The Jerusalem Post

Weizmann professor: Ariel is the ‘wrong place’ for forum

Open letter calls for this week’s science conference to not ‘legitimize occupation’

- • By CASSANDRA GOMES-HOCHBERG

Prof. Ofer Aharony of the Weizmann Institute of Science in Rehovot wrote on Monday that Ariel University in the West Bank is the wrong venue for a science conference. Aharony, together with 14 other academics, published an open letter in The Guardian referring to the conference on cosmology and particle physics that is scheduled to take place this week at Ariel University in the West Bank.

The university has been the target of previous petitions by Israeli professors, as reminded by Aharony in the letter.

“In 2012, more than 1,200 Israeli faculty members signed a petition opposing the establishm­ent of Ariel, describing it as an attempt to recruit the Israeli academia into the service of the occupation and settlement efforts,” he said. “Don’t let science legitimize Israeli occupation of Palestinia­n territorie­s.”

Aharony noted that according to internatio­nal NGO Human Rights Watch, Ariel’s “developmen­t is inseparabl­e from a history of continuous dispossess­ion of Palestinia­ns from their land and restrictio­ns on their freedom of movement.”

Israeli professors expressing their own political opinions about settlement­s has stirred controvers­y in the past years. Earlier in 2018, the Council for Higher Education elaborated a new academic code of ethics to be implemente­d in 2019 which intends to ban professors who promote academic boycott of Israeli universiti­es.
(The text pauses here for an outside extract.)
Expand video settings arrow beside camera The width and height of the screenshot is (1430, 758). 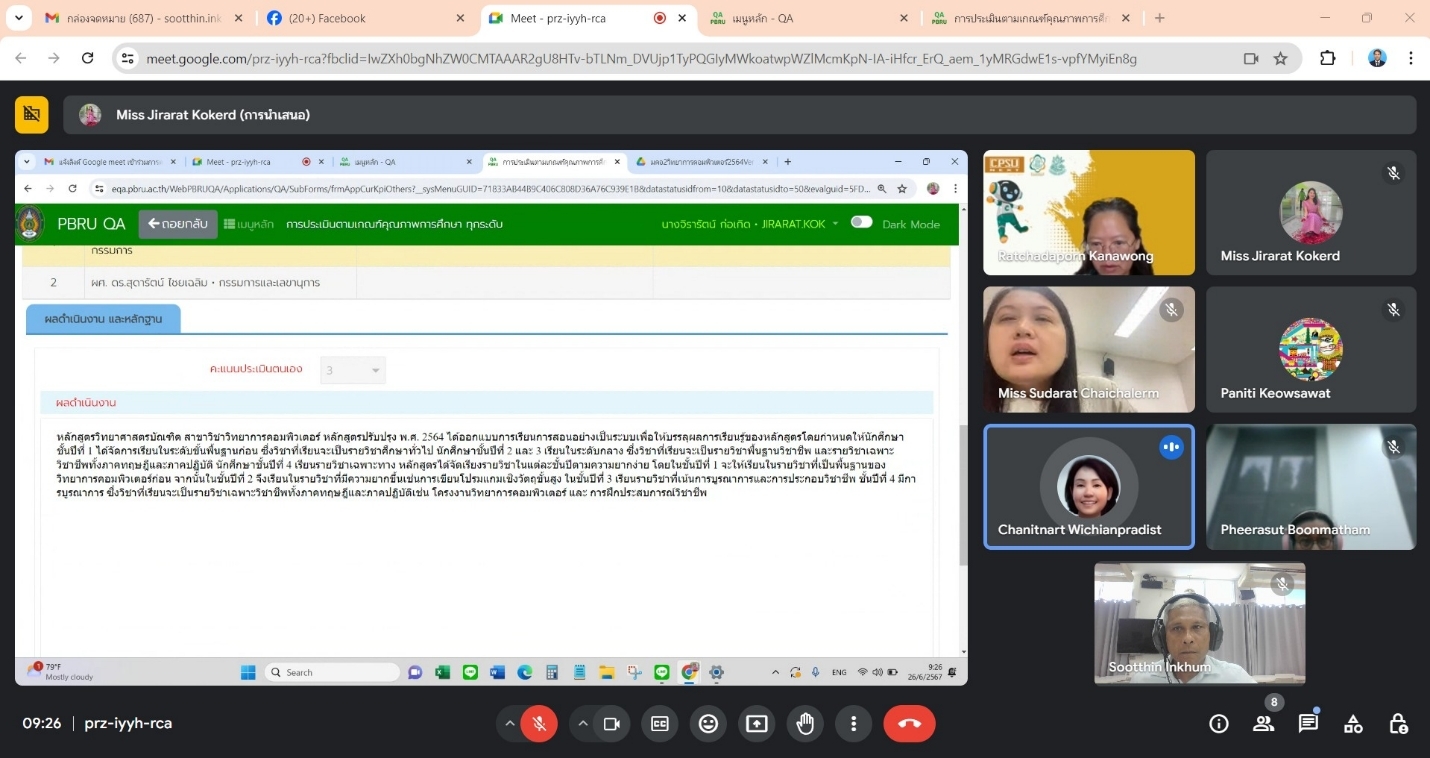tap(583, 724)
Five principles comprise the code, including a ban on lecturers from promoting academic boycott of Israel, as well as a ban on promoting party propaganda in classrooms. It also prohibits lecturers from presenting personal political beliefs as those belonging to the institutio­n.

“It is inconceiva­ble that such a thing can pass unnoticed,” said Im Tirtzu CEO Matan Peleg.

Im Tirtzu is a right-wing Zionist movement in Israel, which advocates for the pro-Israel voice on Israeli campuses.

Peleg added that “if the academic code of ethics was created for any purpose, it is to combat academic boycotts of Israel.”

The Weizmann Institute issued a statement saying, “Professor Aharony clearly noted that he is addressing the conference participan­ts as a private citizen. As such, he is entitled to express his opinions and his worldviews.”